TRIER/KOBLENZ. Es waren Mutmaßungen, die das Landesprüfungsamt auf den Plan riefen, und einiges sprach auch dafür, dass es bei der mündlichen Prüfung nicht mit rechten Dingen zugegangen sein konnte. Da war zunächst der Umstand, dass die Examenskandidatin mit einem Jura-Professor liiert war. Das soll vorkommen, schon des Öfteren kamen sich Studentinnen und Hochschullehrer an der Trierer Uni näher. Doch im konkreten Fall kam ein pikantes Detail hinzu: Am selben Tag und im gleichen Fach, wie die junge Frau geprüft wurde, prüfte ihr Lebensgefährte. Immerhin hatte er im Vorfeld aber darum gebeten, besagte Kandidatin nicht auch noch zu prüfen. Der Bitte, für die er dem Vernehmen nach keine Gründe angab, gab das Prüfungsamt statt.

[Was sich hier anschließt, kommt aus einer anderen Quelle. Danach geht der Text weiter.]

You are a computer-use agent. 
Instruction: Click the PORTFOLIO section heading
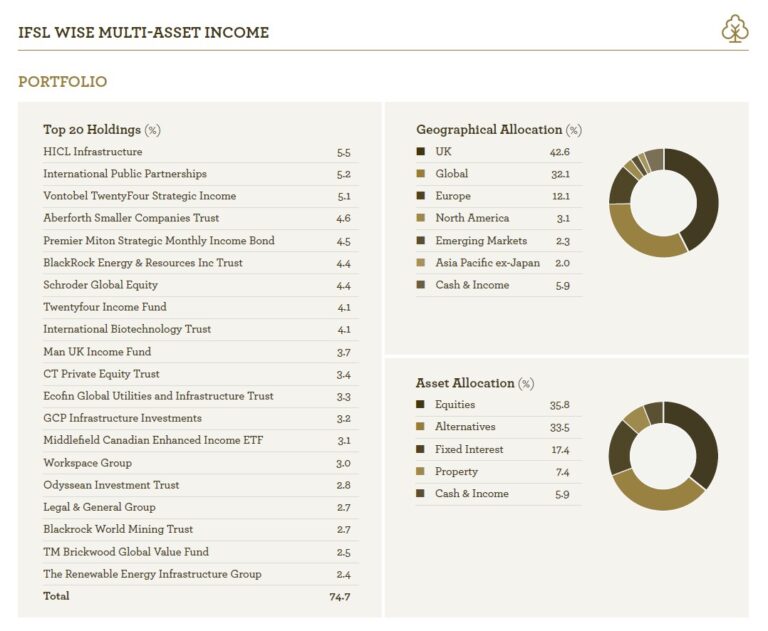(62, 82)
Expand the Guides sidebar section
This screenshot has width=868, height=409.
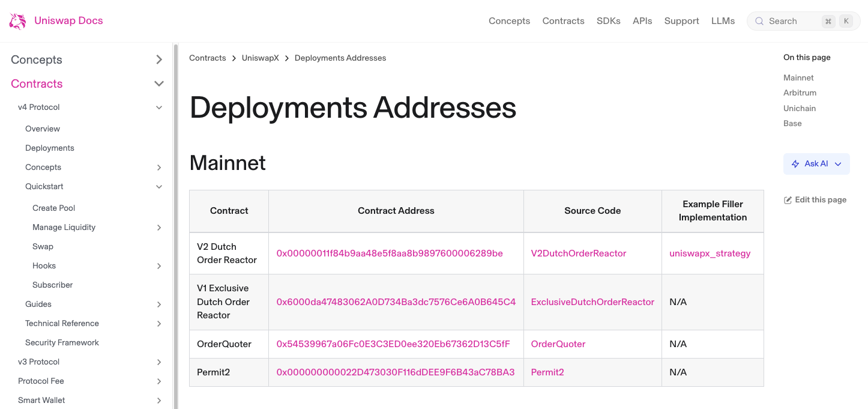[159, 304]
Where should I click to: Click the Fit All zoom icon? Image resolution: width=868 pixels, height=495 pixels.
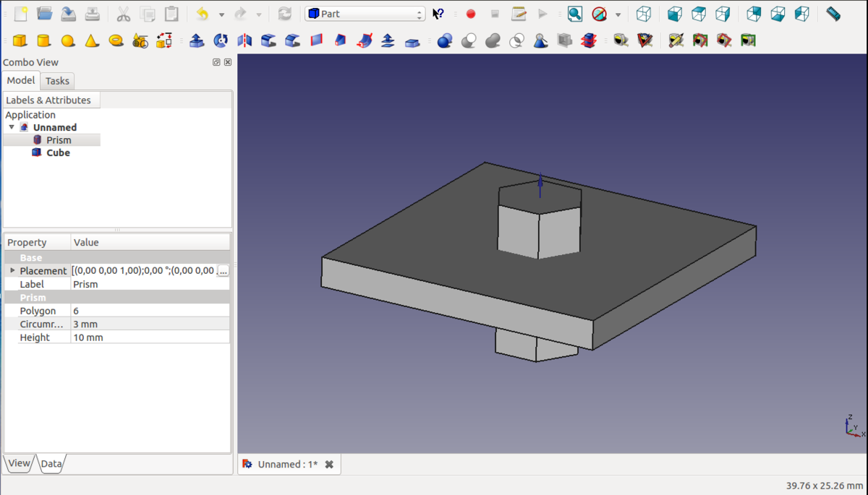pyautogui.click(x=574, y=14)
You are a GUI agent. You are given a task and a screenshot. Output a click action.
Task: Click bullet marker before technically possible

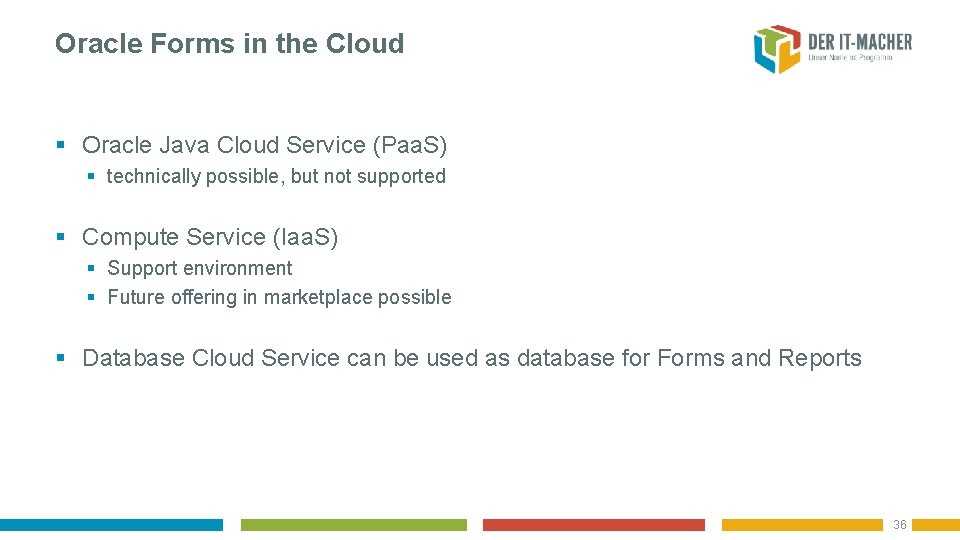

Hätte die Jung-Juristin in der mündlichen Prüfung in ihrem Wahlfach Steuerrecht mit einem mäßigen Resultat abgeschnitten, wahrscheinlich wäre der ganze Vorgang nicht öffentlich geworden und hätte auch nicht die Gerichte beschäftigt. Doch während sie im schriftlichen Teil ihres Staatsexamens im Durchschnitt nur knapp ausreichend abgeschnitten hatte, fuhr sie nun einen fulminanten Prüfungserfolg ein: 16 Punkte, ein „sehr gut“. Da wollte manche nicht mehr an einen Zufall glauben, und auch in Mainz wurde man langsam hellhörig. Zwischenzeitlich waren an das Prüfungsamt Mutmaßungen herangetragen worden, der Kandidatin könne den Aktenvortrag für ihre Aufgabe schon im Vorfeld bekannt gewesen sein. Fakt ist: Ihr Lebensgefährte kannte die Aufgabe und deren Lösungsskizze bereits vor der Prüfung. Das hat er auch nie bestritten, doch versicherte der Jura-Professor, der inzwischen an einer Hochschule in Süddeutschland lehrt, dass er seiner Lebensgefährtin keinen Einblick in die Unterlagen gewährt hat.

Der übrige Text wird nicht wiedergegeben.